Dent de lion, florin d’or, coq, laitue de chien, groin de porc, cochet, fausse chicorée, couronne de moine, baraban, cramia et salade de taupe…etc. Voilà qui en dit déjà long sur cette plante si commune de nos près et nos jardins.
« On mange les pissenlits par la racine » quand tout est fini, mort et enterré profondément dans la terre ; en effet, la forte racine en pivot du pissenlit peut facilement atteindre 30 cm de profondeur ou plus.

Mais revenons au début : le pissenlit est une plante vivace de 5-40 cm dont on compte beaucoup d’espèces à travers le monde. Comme la pâquerette, le pissenlit (Taraxacum officinale) appartient à la grande famille des Asteracées (composées).
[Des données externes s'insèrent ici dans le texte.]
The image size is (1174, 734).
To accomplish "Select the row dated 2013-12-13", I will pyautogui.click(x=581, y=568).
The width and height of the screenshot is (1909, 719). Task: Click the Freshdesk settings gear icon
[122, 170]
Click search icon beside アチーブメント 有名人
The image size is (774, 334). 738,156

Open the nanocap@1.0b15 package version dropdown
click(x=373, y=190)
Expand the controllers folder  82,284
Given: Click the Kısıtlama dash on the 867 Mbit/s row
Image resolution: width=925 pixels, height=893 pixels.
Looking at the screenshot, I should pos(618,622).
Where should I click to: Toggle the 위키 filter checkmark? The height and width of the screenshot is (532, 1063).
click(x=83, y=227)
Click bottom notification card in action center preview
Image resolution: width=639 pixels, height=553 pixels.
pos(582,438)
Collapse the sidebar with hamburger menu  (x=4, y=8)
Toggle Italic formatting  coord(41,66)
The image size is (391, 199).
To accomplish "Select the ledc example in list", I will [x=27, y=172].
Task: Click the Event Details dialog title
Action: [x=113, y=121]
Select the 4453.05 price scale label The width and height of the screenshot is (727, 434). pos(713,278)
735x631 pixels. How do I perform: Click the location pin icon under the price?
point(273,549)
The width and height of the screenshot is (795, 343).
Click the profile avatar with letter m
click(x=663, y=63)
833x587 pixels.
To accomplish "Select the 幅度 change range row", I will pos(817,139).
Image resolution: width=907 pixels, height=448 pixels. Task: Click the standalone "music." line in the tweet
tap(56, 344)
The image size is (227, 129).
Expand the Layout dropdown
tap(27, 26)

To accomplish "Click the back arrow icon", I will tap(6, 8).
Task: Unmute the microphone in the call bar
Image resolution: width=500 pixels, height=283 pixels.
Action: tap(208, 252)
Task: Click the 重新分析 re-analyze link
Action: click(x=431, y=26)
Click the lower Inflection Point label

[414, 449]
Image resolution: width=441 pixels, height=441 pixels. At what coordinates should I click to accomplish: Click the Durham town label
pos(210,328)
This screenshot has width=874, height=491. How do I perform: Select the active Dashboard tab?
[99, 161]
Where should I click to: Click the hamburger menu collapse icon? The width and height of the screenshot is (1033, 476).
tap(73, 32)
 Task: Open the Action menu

Ses noms vernaculaires font soit référence à la structure très découpée de ses feuilles regroupées en rosette, en forme de « dents de lion » ou en « dents de scie », soit à sa propriété diurétique (un « Pissenlit » désignait vulgairement un enfant souffrant d’énurésie) …

Horae ad usum Romanum, dites Grandes Heures d’Anne de Bretagne. Tours 1503-1508
Au-dessus des feuilles s’élance la tige, un pédoncule, creux et fragile. Quand on le coupe ou qu’on le brise, il s’en écoule un latex non irritant pour l’homme, quoique l’escargot ne semble guère l’apprécier. Il supporte sa jolie fleur jaune, bien connue. En réalité, il ne s’agit pas d’une fleur unique mais d’une inflorescence composée de centaines de fleurs toutes regroupées en un seul gros capitule. Le pissenlit fleurit de mars à octobre et n’est guère exigeant quant à la qualité du substrat sur lequel il pousse.

Geneviève Regnault, La botanique mise à la portée de tout le monde,
ou Collection des plantes d’usage dans la médecine, dans les alimens et dans les arts, 1774
Une fois la fleur fanée, les fruits, nommés akènes forment une grosse sphère d’aigrettes blanchâtres lui valant le nom vernaculaire de Couronne de moine. Ces fruits nombreux et très légers grâce à leurs fines soies sont facilement emportés par le vent.

Albert de Neuville, Épigrammes à la japonaise. Paris : 1921
Toute la plante est comestible en salade et peut donc être cultivée, présentant comme atout sa rusticité et sa grande résistance. Connu depuis fort longtemps comme plante officinale, le pissenlit est une plante des jardins de simples et il est souvent cité pour ses différentes vertus curatives.

Manfredus de Monte Imperiali, Liber de herbis et plantis, 1re moitié du 14e siècle
Ses propriétés diurétiques et hépatiques l’ont fait préconiser par certains médecins pour guérir le choléra. Plus près de nous, un article du magazine Marie-Claire le décrit comme une plante tonique :

Marie-Claire. Dir. Jean Prouvost. Lyon :14 janvier 1938
La banalité du pissenlit et peut-être aussi sa robustesse (hantise des jardiniers), en fait une plante mal-aimée. Pourtant, elle inspire les artistes, les poètes et fabulistes. Peut-être ont-ils gardé un peu de leur âme d’enfant lorsqu’ils s’amusaient jadis à souffler sur les petites boules blanches afin de faire s’envoler les petites graines à tous les vents !

Ernest d’Hervilly, Les heures enfantines, 1888
De plus, son aspect très graphique, sa fleur jaune comme un soleil, ses feuilles joliment dentelées ou ses fines graines surmontées d’un ravissant parachute enchantent artistes, décorateurs ou artisans.

Maurice Pillard Verneuil, Étude de la plante, 1903
Pierre Larousse et les fondateurs des éditions éponymes avaient pour souhait de disséminer le savoir et d’offrir au plus grand nombre des ouvrages encyclopédiques accessibles. On comprend aisément leur choix symbolique du pissenlit comme logotype. La première version, composée par Émile- Auguste Reiber en 1876 représente la plante en fruit, rond comme un globe terrestre accompagné de la devise « Je sème à tout vent ». Il évolue quand, en 1890, le peintre Eugène Grasset représente une jeune femme, cheveux au vent, soufflant sur le pappus, disséminant les graines de pissenlit tout autour d’elle, la devise restant inchangée. Cette semeuse, comme on l’appelle familièrement, demeure aujourd’hui encore l’emblème des éditions Larousse.

Claude Augé, Le Larousse pour tous : nouveau dictionnaire encyclopédique. Tome 1, 1907-1910
Ainsi, cette modeste fleur des champs symbolise-t-elle non seulement la vie champêtre mais aussi, comme l’ont compris les poètes ou les encyclopédistes, le savoir et la liberté.